══ Materials provided ══
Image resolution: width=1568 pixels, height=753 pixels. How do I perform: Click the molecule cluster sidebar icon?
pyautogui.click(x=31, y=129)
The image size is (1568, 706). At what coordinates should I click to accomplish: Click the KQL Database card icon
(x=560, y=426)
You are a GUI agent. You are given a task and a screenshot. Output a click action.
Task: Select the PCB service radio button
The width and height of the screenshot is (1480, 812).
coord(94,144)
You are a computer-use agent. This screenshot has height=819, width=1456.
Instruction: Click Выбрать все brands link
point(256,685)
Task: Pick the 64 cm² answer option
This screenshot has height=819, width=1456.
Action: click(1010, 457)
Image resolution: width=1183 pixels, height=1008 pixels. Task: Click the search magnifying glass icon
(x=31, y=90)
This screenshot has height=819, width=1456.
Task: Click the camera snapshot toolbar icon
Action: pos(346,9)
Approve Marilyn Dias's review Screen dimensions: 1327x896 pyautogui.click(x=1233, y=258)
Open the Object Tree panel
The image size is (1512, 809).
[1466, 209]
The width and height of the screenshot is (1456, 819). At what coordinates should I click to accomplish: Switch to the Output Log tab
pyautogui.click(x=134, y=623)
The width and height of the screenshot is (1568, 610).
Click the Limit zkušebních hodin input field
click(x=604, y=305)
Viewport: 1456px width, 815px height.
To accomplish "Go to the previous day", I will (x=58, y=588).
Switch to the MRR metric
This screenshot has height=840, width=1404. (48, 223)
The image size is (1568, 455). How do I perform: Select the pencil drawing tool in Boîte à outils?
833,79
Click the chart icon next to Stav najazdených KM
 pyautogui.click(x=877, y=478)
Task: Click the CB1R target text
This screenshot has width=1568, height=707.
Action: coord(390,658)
═══
Directions: Search the data for the string "agent" and copy each line where it appears.

Exercise solution:
You are a GUI agent. You are given a task and a screenshot. Output a click action.
You are a computer-use agent. This screenshot has height=819, width=1456.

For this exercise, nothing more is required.